Scan the records for the string "button". State how many lines contain it and add nothing.

## DATA EXTRACTS
• • • • •
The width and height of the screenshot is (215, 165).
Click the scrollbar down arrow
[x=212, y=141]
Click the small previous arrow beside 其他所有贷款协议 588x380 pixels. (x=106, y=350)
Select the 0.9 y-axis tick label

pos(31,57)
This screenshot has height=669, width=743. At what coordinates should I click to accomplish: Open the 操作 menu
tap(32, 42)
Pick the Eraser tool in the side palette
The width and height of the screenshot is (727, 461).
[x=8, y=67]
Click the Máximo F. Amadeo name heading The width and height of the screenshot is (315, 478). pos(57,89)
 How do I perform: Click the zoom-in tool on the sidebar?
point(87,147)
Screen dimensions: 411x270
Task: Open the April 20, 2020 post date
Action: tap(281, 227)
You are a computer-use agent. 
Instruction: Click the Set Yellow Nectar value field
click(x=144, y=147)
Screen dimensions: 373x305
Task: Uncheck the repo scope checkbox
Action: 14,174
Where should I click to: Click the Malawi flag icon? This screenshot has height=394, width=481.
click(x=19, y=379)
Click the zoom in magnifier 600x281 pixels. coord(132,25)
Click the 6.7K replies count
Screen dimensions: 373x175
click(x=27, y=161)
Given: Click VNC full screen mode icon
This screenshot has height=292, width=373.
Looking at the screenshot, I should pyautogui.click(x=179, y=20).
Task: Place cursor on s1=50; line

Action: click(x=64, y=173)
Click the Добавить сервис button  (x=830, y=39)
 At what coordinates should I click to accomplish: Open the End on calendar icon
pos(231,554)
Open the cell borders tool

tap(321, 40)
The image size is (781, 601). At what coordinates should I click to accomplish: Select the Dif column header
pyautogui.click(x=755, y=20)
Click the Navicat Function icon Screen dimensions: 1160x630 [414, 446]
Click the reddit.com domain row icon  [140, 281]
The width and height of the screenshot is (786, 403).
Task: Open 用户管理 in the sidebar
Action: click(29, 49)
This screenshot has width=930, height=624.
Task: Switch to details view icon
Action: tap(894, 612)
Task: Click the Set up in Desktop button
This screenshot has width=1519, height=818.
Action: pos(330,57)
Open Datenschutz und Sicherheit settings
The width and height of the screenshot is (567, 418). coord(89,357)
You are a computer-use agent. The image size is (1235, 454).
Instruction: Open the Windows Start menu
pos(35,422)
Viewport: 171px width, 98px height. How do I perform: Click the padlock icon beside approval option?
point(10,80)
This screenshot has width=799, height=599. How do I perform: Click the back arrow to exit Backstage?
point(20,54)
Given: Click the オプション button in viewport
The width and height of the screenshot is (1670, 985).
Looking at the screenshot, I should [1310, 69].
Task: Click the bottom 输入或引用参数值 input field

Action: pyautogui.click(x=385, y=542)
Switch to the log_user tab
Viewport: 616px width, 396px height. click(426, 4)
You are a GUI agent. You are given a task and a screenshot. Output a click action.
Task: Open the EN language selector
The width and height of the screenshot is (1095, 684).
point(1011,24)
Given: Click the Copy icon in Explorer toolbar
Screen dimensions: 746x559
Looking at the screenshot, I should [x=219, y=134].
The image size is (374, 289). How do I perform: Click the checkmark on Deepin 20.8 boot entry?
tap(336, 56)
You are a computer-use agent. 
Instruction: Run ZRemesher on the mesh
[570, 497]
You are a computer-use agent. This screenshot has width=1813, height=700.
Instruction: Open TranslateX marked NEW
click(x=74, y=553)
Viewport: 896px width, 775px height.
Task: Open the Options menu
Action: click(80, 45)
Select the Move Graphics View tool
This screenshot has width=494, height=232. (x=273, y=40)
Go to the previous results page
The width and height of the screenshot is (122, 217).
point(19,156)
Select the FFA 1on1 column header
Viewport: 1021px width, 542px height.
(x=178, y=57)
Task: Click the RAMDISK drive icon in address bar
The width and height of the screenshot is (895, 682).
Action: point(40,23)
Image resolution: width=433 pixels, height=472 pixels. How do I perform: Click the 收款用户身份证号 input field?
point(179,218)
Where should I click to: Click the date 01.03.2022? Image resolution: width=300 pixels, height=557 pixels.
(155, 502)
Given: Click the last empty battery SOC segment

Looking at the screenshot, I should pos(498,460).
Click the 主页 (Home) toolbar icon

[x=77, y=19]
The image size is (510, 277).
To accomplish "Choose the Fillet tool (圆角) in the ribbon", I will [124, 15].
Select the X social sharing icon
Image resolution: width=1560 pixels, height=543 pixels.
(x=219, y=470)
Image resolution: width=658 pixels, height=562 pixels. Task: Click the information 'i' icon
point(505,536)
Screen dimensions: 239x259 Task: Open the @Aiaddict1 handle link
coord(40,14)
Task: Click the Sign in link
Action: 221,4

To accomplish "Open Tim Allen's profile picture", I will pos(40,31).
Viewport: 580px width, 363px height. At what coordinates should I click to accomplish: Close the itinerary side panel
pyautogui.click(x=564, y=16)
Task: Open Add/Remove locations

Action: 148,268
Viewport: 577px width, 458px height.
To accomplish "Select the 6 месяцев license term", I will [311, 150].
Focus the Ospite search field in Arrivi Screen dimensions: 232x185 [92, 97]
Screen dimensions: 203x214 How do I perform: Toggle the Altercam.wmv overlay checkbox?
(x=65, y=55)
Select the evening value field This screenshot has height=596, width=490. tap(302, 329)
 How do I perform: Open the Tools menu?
• • • • •
## SOLUTION FOR THIS TASK
3